The values below are P95 measurements observed in the Europe region under normal load conditions. Actual performance varies depending on the integrator’s infrastructure, end-user network quality, and device capabilities. These figures are provided as engineering reference, not as SLA commitments. Performance SLAs are defined per contract.

Metric	P95	Measurement Context
Iframe initial load	< 2s	Standard broadband (10 Mbps+). Includes SPA bundle (gzipped), fonts, and token resolution. Cached assets reduce subsequent loads to < 500ms.
Token resolution	< 200ms	Backend processing time only (database lookup + flow configuration assembly). Does not include network round-trip from the client.
Step submission	< 300ms	Backend processing time only (validation + persistence).
Document capture (camera init)	1-3s	Varies with device camera hardware and browser.
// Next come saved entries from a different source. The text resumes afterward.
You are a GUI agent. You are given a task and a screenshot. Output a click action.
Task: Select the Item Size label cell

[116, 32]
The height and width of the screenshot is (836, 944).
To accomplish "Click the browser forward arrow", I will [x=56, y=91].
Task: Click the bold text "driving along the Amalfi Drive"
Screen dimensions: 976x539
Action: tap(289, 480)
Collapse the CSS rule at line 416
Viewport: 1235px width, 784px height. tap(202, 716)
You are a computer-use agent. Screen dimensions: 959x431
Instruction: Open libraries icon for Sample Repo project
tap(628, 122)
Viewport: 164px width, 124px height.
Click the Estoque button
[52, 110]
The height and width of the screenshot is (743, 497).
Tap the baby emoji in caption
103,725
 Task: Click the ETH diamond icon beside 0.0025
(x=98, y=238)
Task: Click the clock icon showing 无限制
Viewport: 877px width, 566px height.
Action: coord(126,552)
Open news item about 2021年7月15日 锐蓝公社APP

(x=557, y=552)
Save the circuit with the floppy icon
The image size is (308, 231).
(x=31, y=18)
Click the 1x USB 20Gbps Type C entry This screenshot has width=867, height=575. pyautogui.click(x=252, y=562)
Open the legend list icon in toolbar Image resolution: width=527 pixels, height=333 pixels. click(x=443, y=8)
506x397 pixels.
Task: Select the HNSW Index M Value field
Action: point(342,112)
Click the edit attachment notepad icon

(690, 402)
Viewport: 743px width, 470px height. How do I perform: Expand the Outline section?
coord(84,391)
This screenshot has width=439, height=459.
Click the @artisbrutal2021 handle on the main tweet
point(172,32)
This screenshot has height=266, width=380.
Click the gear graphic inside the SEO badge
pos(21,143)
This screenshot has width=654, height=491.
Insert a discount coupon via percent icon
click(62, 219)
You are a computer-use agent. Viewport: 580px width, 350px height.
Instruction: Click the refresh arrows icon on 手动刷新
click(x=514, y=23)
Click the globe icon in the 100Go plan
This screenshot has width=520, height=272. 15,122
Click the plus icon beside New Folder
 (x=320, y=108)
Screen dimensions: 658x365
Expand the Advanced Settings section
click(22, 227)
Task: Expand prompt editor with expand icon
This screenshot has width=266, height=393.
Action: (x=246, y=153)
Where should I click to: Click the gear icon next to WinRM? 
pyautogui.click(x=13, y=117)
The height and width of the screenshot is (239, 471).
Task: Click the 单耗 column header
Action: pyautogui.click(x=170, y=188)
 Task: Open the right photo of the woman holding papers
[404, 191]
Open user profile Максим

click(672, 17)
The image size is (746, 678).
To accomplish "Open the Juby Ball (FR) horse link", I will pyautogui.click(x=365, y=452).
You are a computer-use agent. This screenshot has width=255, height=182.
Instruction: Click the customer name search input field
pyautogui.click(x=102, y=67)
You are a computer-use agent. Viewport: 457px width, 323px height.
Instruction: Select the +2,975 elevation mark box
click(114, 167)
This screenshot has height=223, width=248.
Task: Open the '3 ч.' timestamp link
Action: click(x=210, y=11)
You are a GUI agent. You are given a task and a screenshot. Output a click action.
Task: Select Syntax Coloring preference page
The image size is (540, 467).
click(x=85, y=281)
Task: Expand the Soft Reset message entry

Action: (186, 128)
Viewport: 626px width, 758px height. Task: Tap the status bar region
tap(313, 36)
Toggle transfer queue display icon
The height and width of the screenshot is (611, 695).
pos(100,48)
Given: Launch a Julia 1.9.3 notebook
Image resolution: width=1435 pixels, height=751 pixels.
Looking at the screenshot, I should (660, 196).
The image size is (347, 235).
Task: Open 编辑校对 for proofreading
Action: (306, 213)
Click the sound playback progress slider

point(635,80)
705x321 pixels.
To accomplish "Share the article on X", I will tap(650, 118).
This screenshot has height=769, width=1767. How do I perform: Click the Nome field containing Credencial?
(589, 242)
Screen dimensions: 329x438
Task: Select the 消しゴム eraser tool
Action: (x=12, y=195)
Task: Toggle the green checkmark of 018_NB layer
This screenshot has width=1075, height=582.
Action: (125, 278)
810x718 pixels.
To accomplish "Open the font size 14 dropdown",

First capture on a page load is slower due to camera permission prompt and hardware initialization.
Biometric verification	5-15s	End-to-end including iProov SDK initialization, capture, and server-side processing. Heavily dependent on network latency to iProov servers.
Decision engine	< 500ms	Backend processing time only. Operates exclusively on data already collected during the onboarding steps. No external provider calls at this stage.
PostMessage delivery	< 1ms	Browser-internal, same-device. Not a network operation.
Webhook first delivery attempt	< 5s	Time from decision to HTTP request to the integrator’s endpoint. Does not include the integrator’s processing time.

Factors that affect end-user experience:

Network quality: Document upload and biometric verification are the most bandwidth-intensive steps. On connections below 3 Mbps, capture and upload times increase significantly.
Device camera quality: Lower-quality cameras may require multiple capture attempts for document verification.
Number of steps in the flow: Each step adds user navigation time. A KYC flow with 6 steps typically completes in 3-5 minutes of user interaction.
Browser: Modern browsers (Chrome 90+, Safari 16+, Firefox 100+) provide the best performance for camera access and WebGL rendering used by the biometric SDK.